#### [DOCUMENT PASSAGE]
_ _ _ _

The cathode electrode CE may be disposed in a same layer as the (1-1)-th to (1-3)-th upper connection electrodes UCE1a, UCE1b, and UCE1c, and the (2-1)-th to (2-3)-th upper connection electrodes UCE2a, UCE2b, and UCE2c. For example, the cathode electrode CE may be formed through a same formation process as the (1-1)-th to (1-3)-th upper connection electrodes UCE1a, UCE1b, and UCE1c, and the (2-1)-th to (2-3)-th upper connection electrodes UCE2a, UCE2b, and UCE2c. The cathode electrode CE may be disposed on the (2-1)-th to (2-3)-th lower connection electrodes LCE2a, LCE2b, and LCE2c to face the (2-1)-th to (2-3)-th lower connection electrodes LCE2a, LCE2b, and LCE2c.

The (3-1)-th sub light emitting element SLD3a may be connected between the cathode electrode CE and the (2-1)-th lower connection electrode LCE2a. According to embodiments, in case that (3-1)-th sub light emitting elements SLD3a are provided, the (3-1)-th sub light emitting elements SLD3a may be connected to each other in parallel between the (2-1)-th lower connection electrode LCE2a and the cathode electrode CE.

The (3-2)-th sub light emitting element SLD3b may be connected between the cathode electrode CE and the (2-2)-th lower connection electrode LCE2b. According to embodiments, in case that (3-2)-th sub light emitting elements SLD3b are provided, the (3-2)-th sub light emitting elements SLD3b may be connected to each other in parallel between the (2-2)-th lower connection electrode LCE2b and the cathode electrode CE.

The (3-3)-th sub light emitting element SLD3c may be connected between the cathode electrode CE and the (2-3)-th lower connection electrode LCE2c. According to embodiments, in case that (3-3)-th sub light emitting elements SLD3c are provided, the (3-3)-th sub light emitting elements SLD3c may be connected to each other in parallel between the (2-3)-th lower connection electrode LCE2c and the cathode electrode CE.

The (1-1)-th upper connection electrode UCE1a may be electrically connected to the (1-1)-th lower connection electrode LCE1a through a (1-1)-th contact hole CNT1a. In this case, between the first anode electrode AE1 and the (2-1)-th upper connection electrode UCE2a, the (1-1)-th sub light emitting element SLD1a and the (2-1)-th sub light emitting element SLD2a may be connected to each other in series through the (1-1)-th upper connection electrode UCE1a and the (1-1)-th lower connection electrode LCE1a.

_ _ _ _

#### [TASKS TO CARRY OUT]
A. Write out the passage on cathode and connection electrodes between "The cathode electrode CE may be disposed in" and "LCE2b, and LCE2c.", inclusive.
B. Continue the passage on cathode and connection electrodes from the point where it stops.

#### [COLLECTED MATERIAL]
_ _ _ _

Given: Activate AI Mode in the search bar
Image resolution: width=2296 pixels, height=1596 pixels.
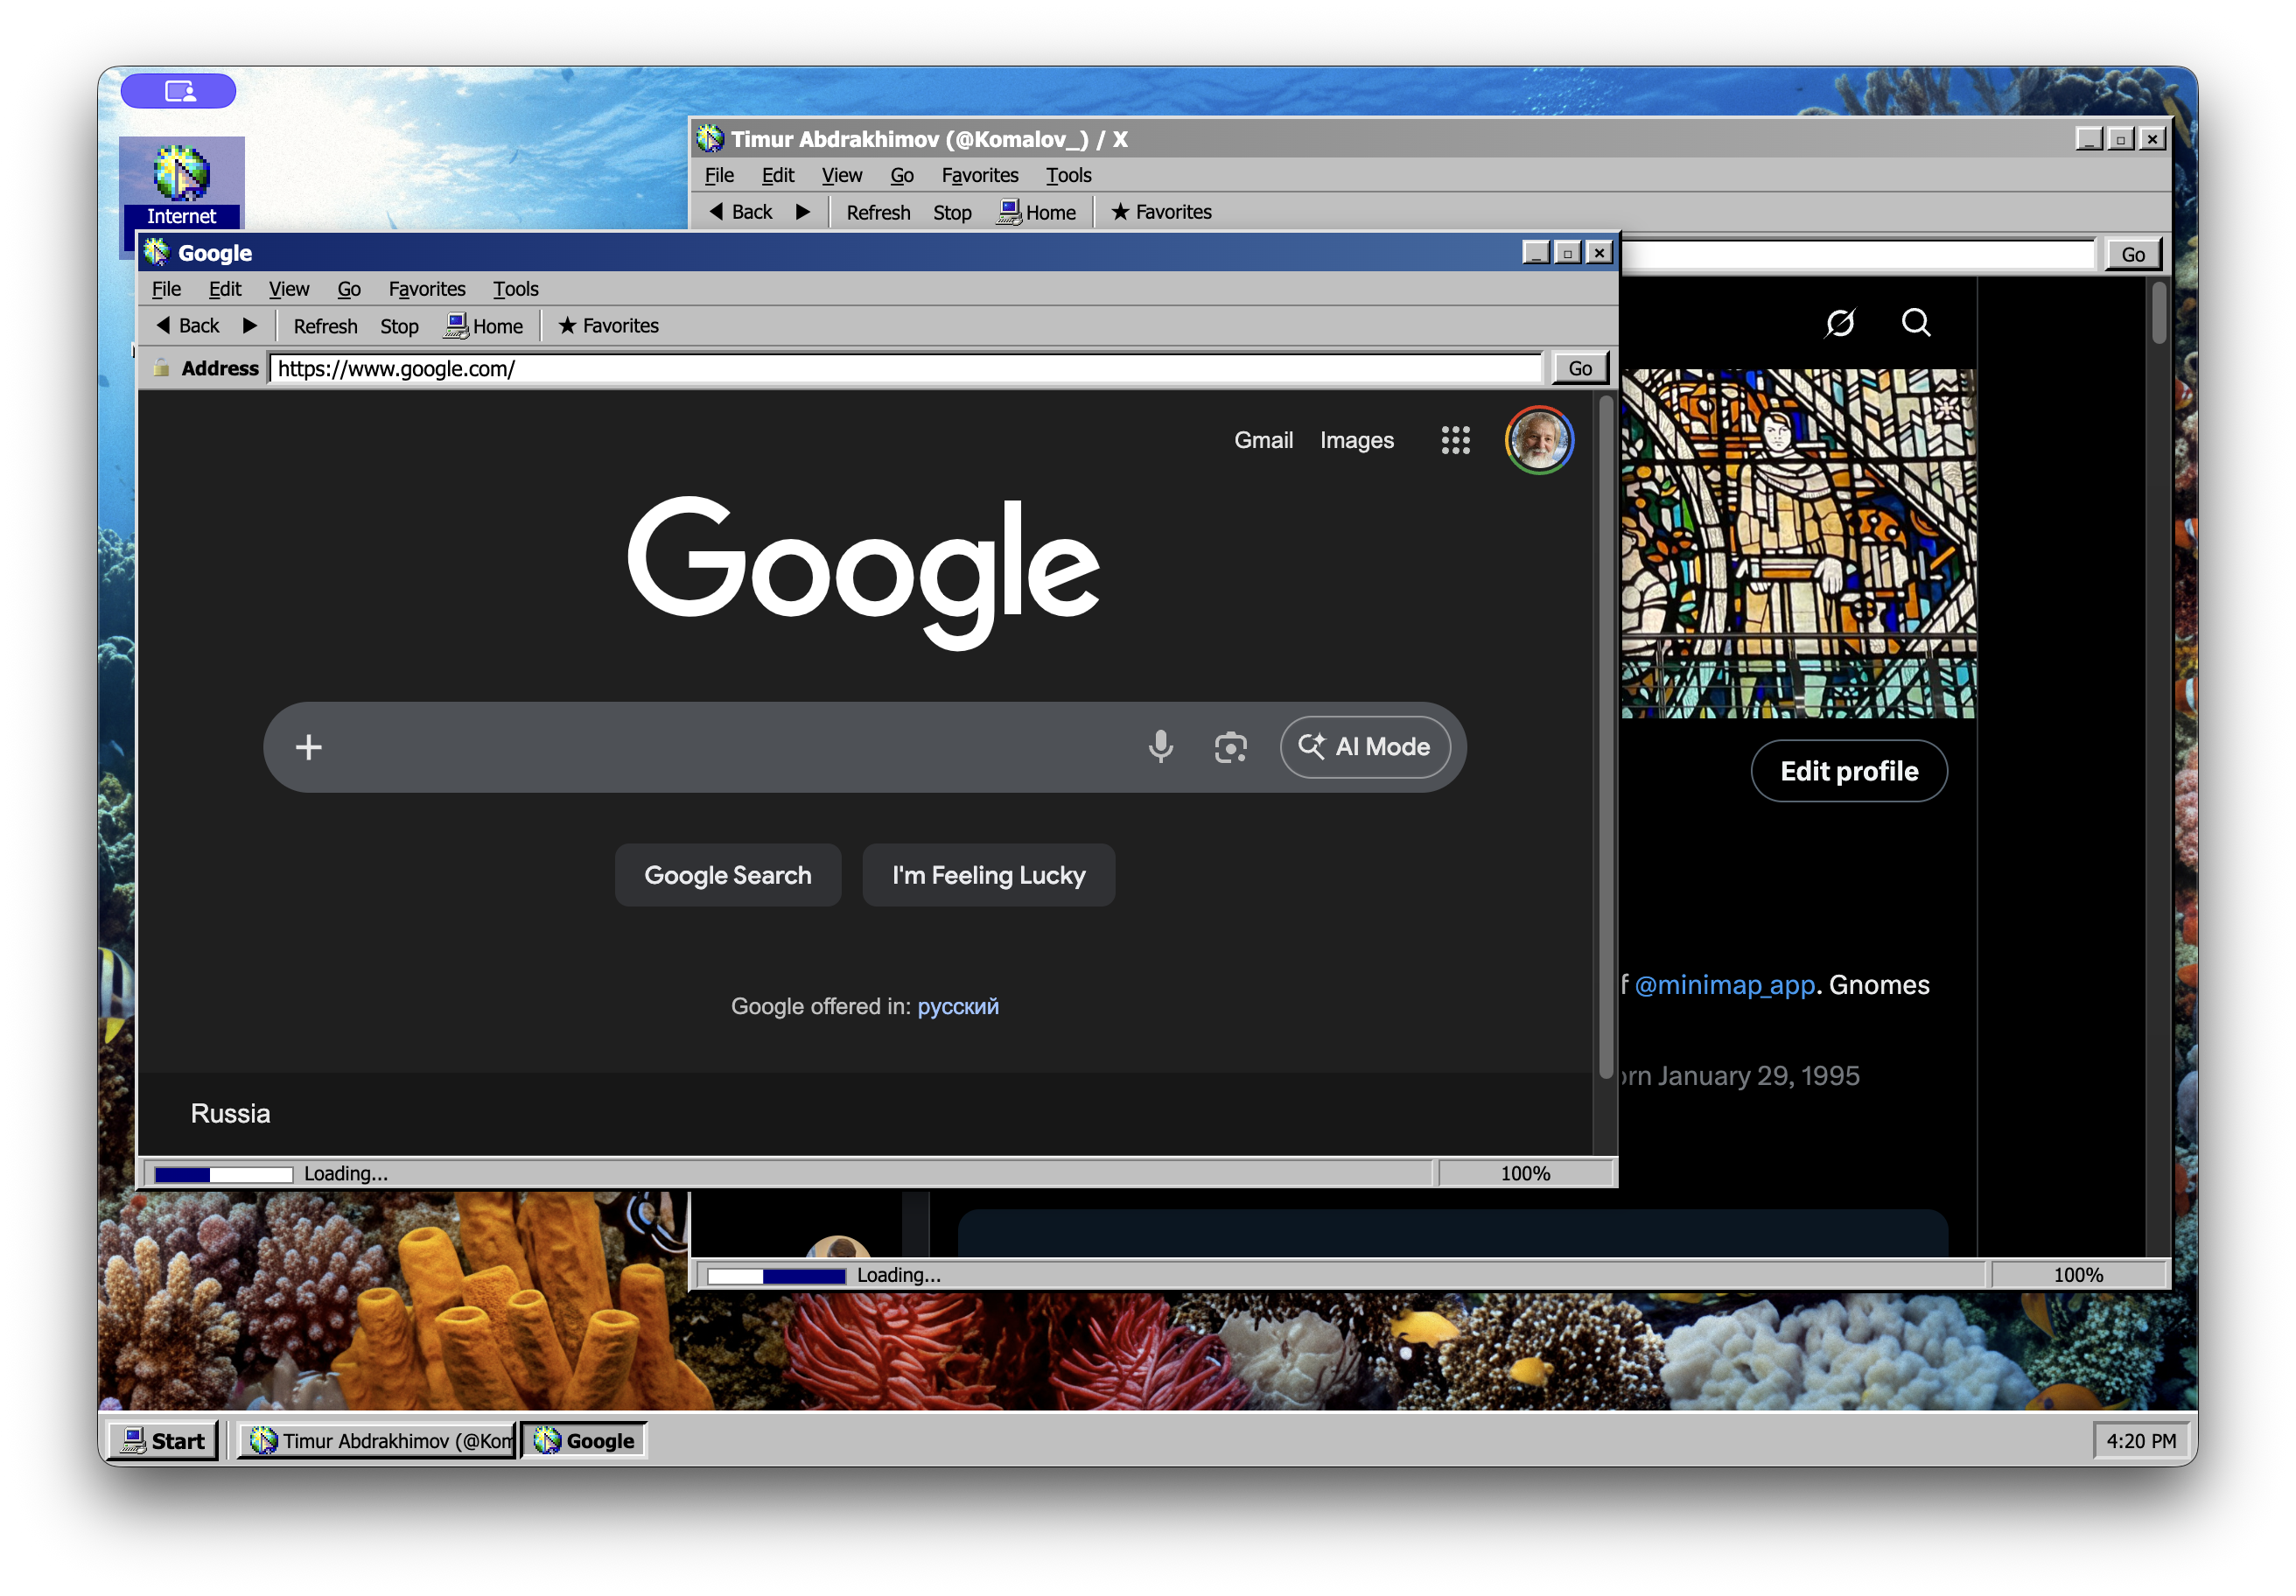Looking at the screenshot, I should [x=1366, y=747].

_ _ _ _

#### [IN RESPONSE]
A.
The cathode electrode CE may be disposed in a same layer as the (1-1)-th to (1-3)-th upper connection electrodes UCE1a, UCE1b, and UCE1c, and the (2-1)-th to (2-3)-th upper connection electrodes UCE2a, UCE2b, and UCE2c. For example, the cathode electrode CE may be formed through a same formation process as the (1-1)-th to (1-3)-th upper connection electrodes UCE1a, UCE1b, and UCE1c, and the (2-1)-th to (2-3)-th upper connection electrodes UCE2a, UCE2b, and UCE2c. The cathode electrode CE may be disposed on the (2-1)-th to (2-3)-th lower connection electrodes LCE2a, LCE2b, and LCE2c to face the (2-1)-th to (2-3)-th lower connection electrodes LCE2a, LCE2b, and LCE2c.

B.
The (2-1)-th upper connection electrode UCE2a may be electrically connected to the (2-1)-th lower connection electrode LCE2a through a (2-1)-th contact hole CNT2a. In this case, between the (1-1)-th lower connection electrode LCE1a and the cathode electrode CE, the (2-1)-th sub light emitting element SLD2a and the (3-1)-th sub light emitting element SLD3a may be connected to each other in series through the (2-1)-th upper connection electrode UCE2a and the (2-1)-th lower connection electrode LCE2a.

As described above, the (1-1)-th to (3-1)-th sub light emitting elements SLD1a, SLD2a, and SLD3a may be connected to each other in series between the first anode electrode AE1 and the cathode electrode CE.

The (1-2)-th upper connection electrode UCE1b may be electrically connected to the (1-2)-th lower connection electrode LCE1b through a (1-2)-th contact hole CNT1b. In this case, between the second anode electrode AE2 and the (2-2)-th upper connection electrode UCE2b, the (1-2)-th sub light emitting element SLD1b and the (2-2)-th sub light emitting element SLD2b may be connected to each other in series through the (1-2)-th upper connection electrode UCE1b and the (1-2)-th lower connection electrode LCE1b.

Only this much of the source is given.